▶ _WHAT THE EXERCISE ASKS_: Reproduce the material below, substituting "drop-down menu" for "dropdown" and leaving everything else unchanged. Omit the pictures.

▶ _PROVIDED ENTRIES_:

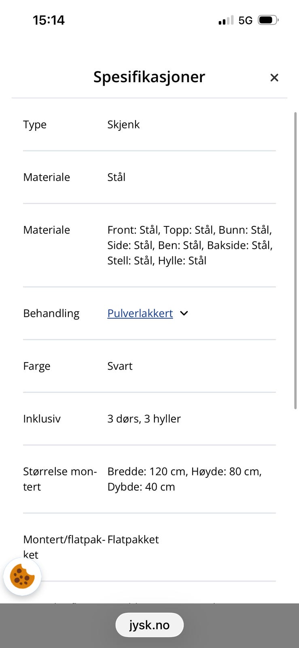Image resolution: width=299 pixels, height=648 pixels.
Task: Select the Spesifikasjoner heading
Action: point(149,77)
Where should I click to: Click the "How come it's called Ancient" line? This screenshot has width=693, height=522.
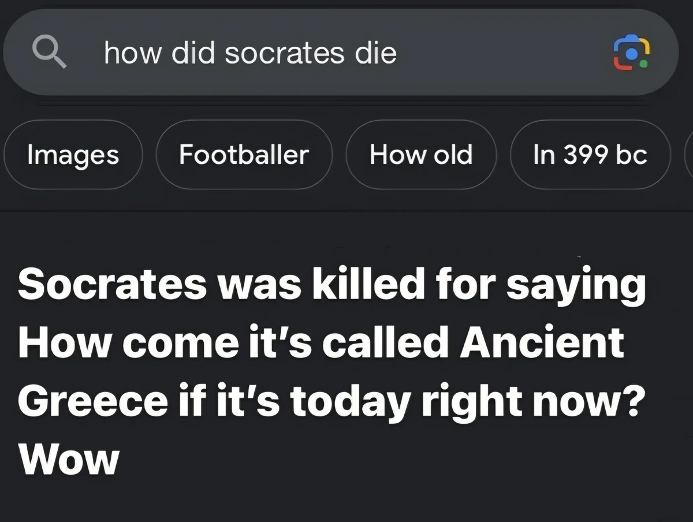click(x=321, y=342)
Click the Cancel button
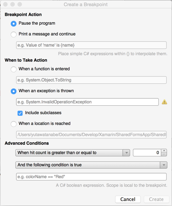172x206 pixels. (128, 199)
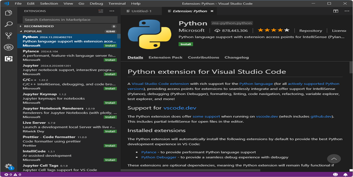
Task: Open the notifications bell in status bar
Action: [x=346, y=175]
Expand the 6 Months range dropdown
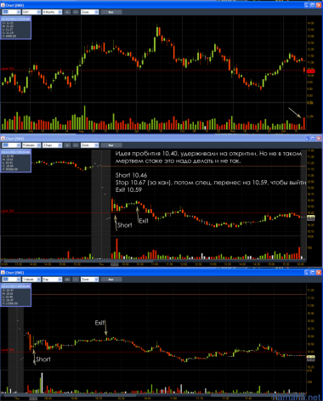 click(x=52, y=12)
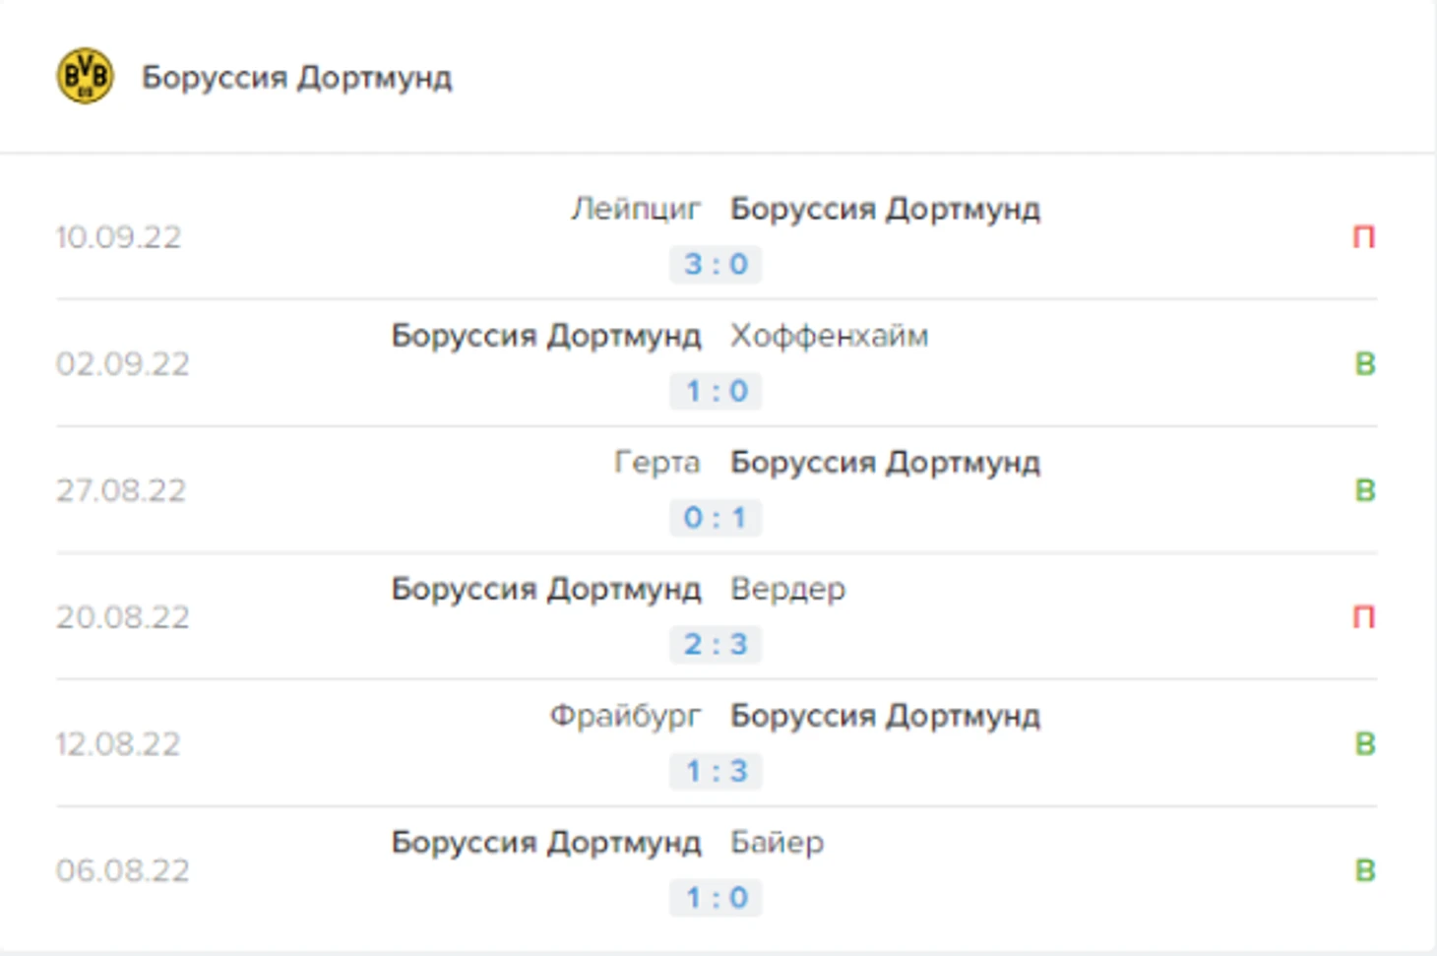
Task: Click the green В result marker for 06.08.22
Action: [x=1364, y=870]
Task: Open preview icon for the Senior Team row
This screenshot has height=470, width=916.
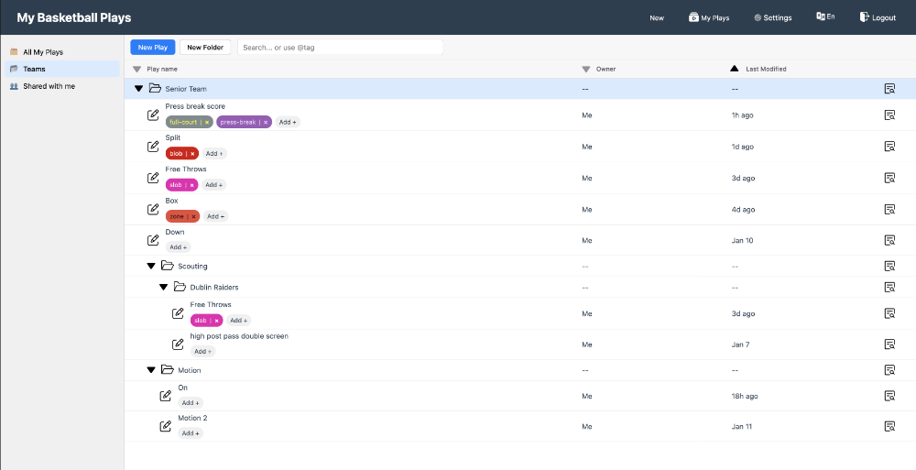Action: (889, 89)
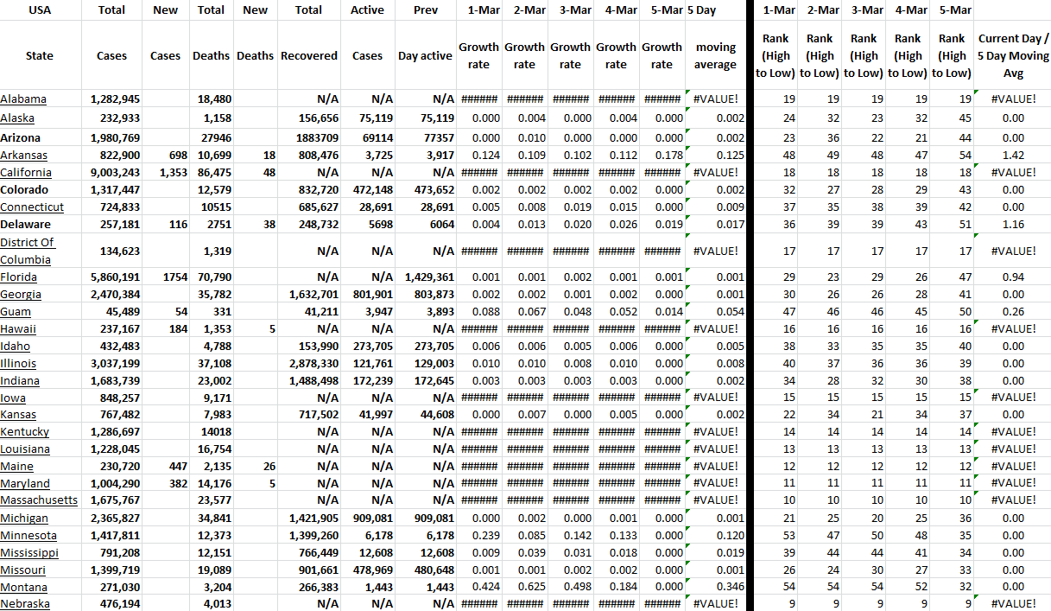Screen dimensions: 1051x611
Task: Click the Alaska state link
Action: 17,118
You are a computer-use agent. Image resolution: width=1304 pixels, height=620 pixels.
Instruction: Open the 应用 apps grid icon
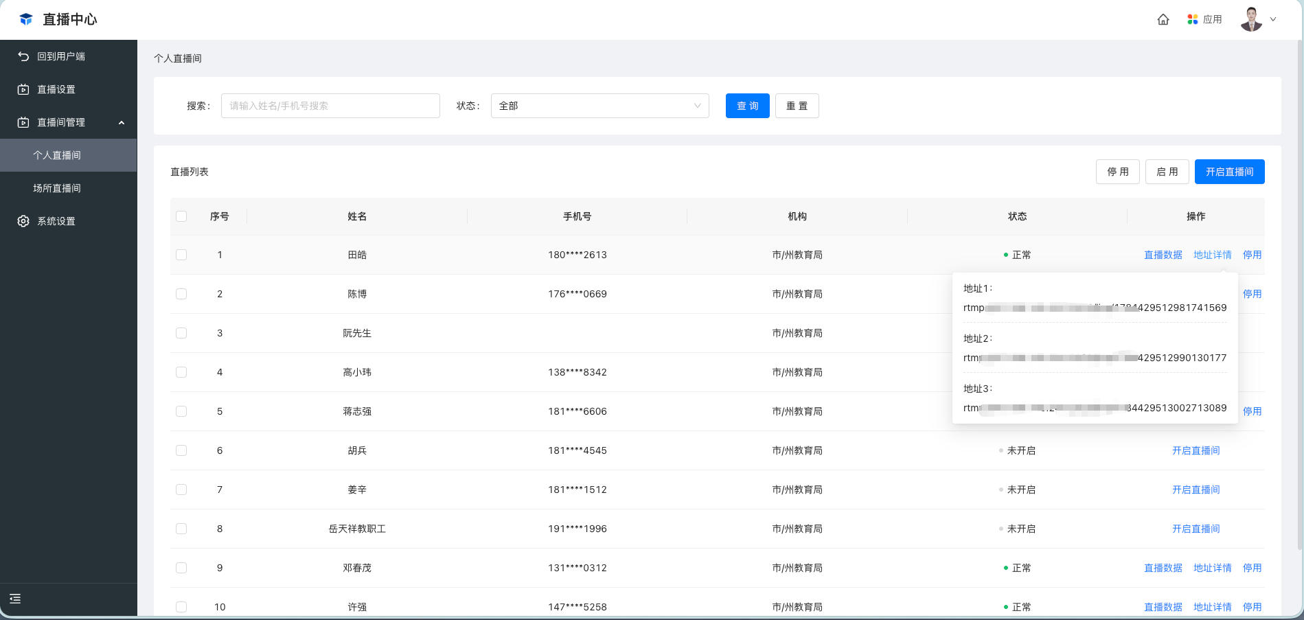pos(1193,19)
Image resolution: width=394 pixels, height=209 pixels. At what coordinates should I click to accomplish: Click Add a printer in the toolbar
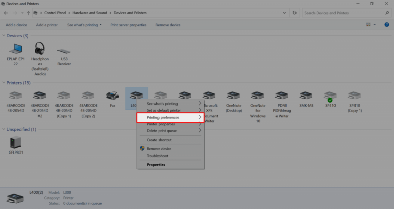click(x=47, y=25)
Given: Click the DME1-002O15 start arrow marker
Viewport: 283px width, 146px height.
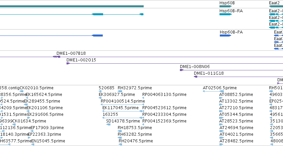Looking at the screenshot, I should [x=68, y=63].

▶ _WRITTEN SOLUTION_:
Image resolution: width=299 pixels, height=648 pixels.
Task: Select the Spesifikasjoner heading
Action: point(149,77)
Where should I click to: Click the "How come it's called Ancient" line? This screenshot has width=693, height=522.
click(x=321, y=342)
Click the Cancel button
172x206 pixels. (128, 199)
Task: Open the notifications bell in status bar
Action: [x=346, y=175]
Expand the 6 Months range drop-down menu
 click(x=52, y=12)
Task: Click the green В result marker for 06.08.22
Action: [x=1364, y=870]
Task: Open preview icon for the Senior Team row
This screenshot has height=470, width=916.
Action: (889, 89)
Screen dimensions: 1051x611
Task: Click the Alaska state link
Action: 17,118
You are a computer-use agent. Image resolution: width=1304 pixels, height=620 pixels.
Instruction: Open the 应用 apps grid icon
pos(1193,19)
Image resolution: width=394 pixels, height=209 pixels. At what coordinates should I click to accomplish: Click Add a printer in the toolbar
click(x=47, y=25)
Given: Click the DME1-002O15 start arrow marker
Viewport: 283px width, 146px height.
Looking at the screenshot, I should [x=68, y=63].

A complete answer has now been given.